De pronto vi pasar a Eloísa, que venía de las habitaciones de Pepe. Todos se abalanzaron a saludarla. Su cara revelaba contrariedad y tristeza, y el traje de color rosa-té, de sencillez arcadiana, le sentaba tan a maravilla que parecía una elegante pastora del pequeño Trianón, llorando ausencias de algún pastor de peluca. Dio afables excusas por su ausencia… Gracias a Dios, el pobrecito Pepe estaba mejor. Un coro de pésames por la enfermedad y de felicitaciones por la mejoría demostró cuánto la querían sus amigos. Oía mi prima el coro con aturdimiento de actriz que no está muy fuerte en su papel. La desconcertaba el temor de parecer demasiado triste o demasiado consolada. Aprovechando una ocasión propicia, me dijo al oído: «Ve allá… Quiere verte… No hace más que preguntar por ti».

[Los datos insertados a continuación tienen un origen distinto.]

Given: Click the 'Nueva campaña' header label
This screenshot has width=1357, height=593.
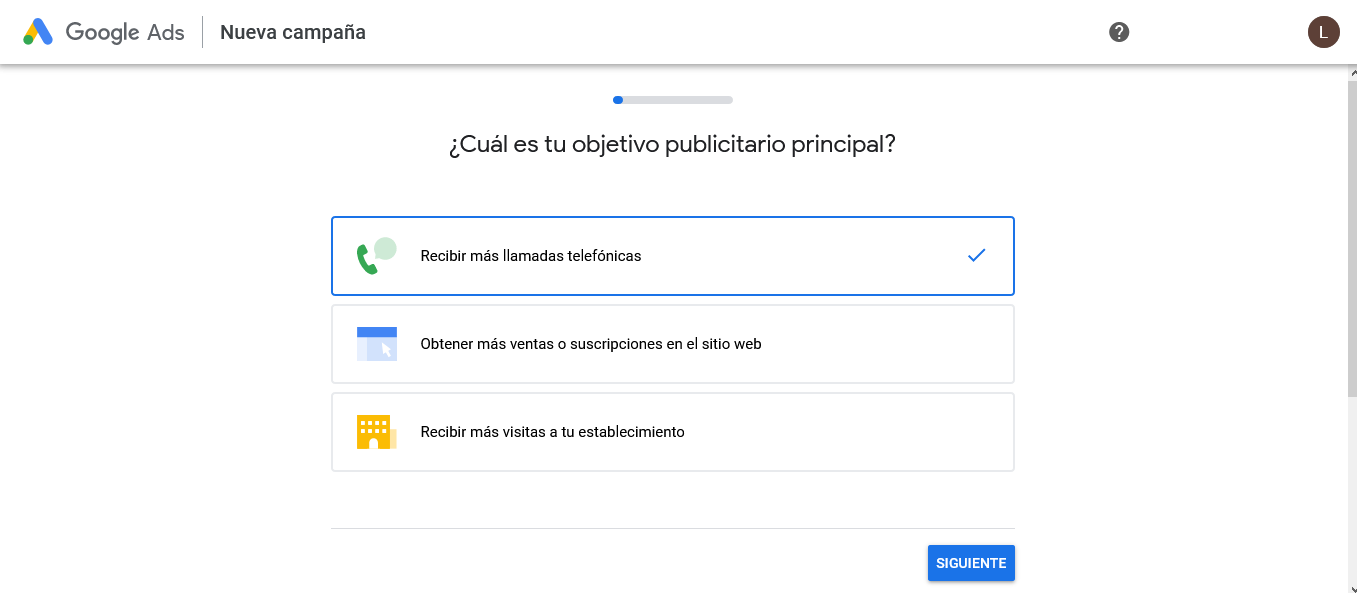Looking at the screenshot, I should (x=292, y=31).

Aunque tal visita me disgustaba, corrí al aposento de Carrillo, y al alejarme del tumulto de los salones, sentí como un secreto miedo supersticioso. Fuerte olor de láudano denunciaba la pasada batalla entre la química y el dolor. Era el olor de la pólvora. Celedonio y el médico, dos combatientes valerosos, estaban de pie junto al lecho. Vi en este el rostro amarillo de Pepe, que me recordaba el San Francisco, de Alonso Cano, macerado, febril y exangüe. Su nariz era como el filo de un cuchillo. Sus ojos tenían un cerco morado, y las pupilas atónitas un no sé qué de espiritual, de soñador, avidez de martirios y apetitos de inmortalidad. Fija en las almohadas, aquella cabeza de santo no tenía vida más que en los ojos y en las arqueadas cejas. La boca inmóvil y entreabierta, parecía endurecida por el pasado suplicio. Su corta barba de un color sienoso, y el cabello negro, partido con natural elegancia en gruesas guedejas, daban al total de la cabeza el aspecto de antigua escultura en madera con la pátina del tiempo. En mitad de la pieza, el baño despedía un vapor tibio que me sofocaba, como si el dolor que se había disuelto en el agua, se exhalara en ondas y viniera a mugir en mis oídos y a acariciarme la piel. En un ángulo, sobre el velador decorado con la vista del Parlamento inglés, estaba la encendida lámpara de bronce, en figura de candilón, despidiendo, al través de la bomba esmerilada, claridad blanda y lechosa. El médico, con el sombrero puesto ya, se estaba envolviendo el cuello en un tapa-bocas, pronunciando las fórmulas de despedida. «Ya no hago falta por esta noche. Mañana veremos. No hay cuidado». Y llegándose a Pepe le dirigió frases de cariño. «Mucha quietud, que eso no es nada. Dentro de unos días, volverá a su vida habitual». Fui con él hasta la habitación próxima, y al despedirle, me dio a entender con un mohín de su expresiva cara que si por el momento no había peligro, la enfermedad marchaba a pasos de gigante.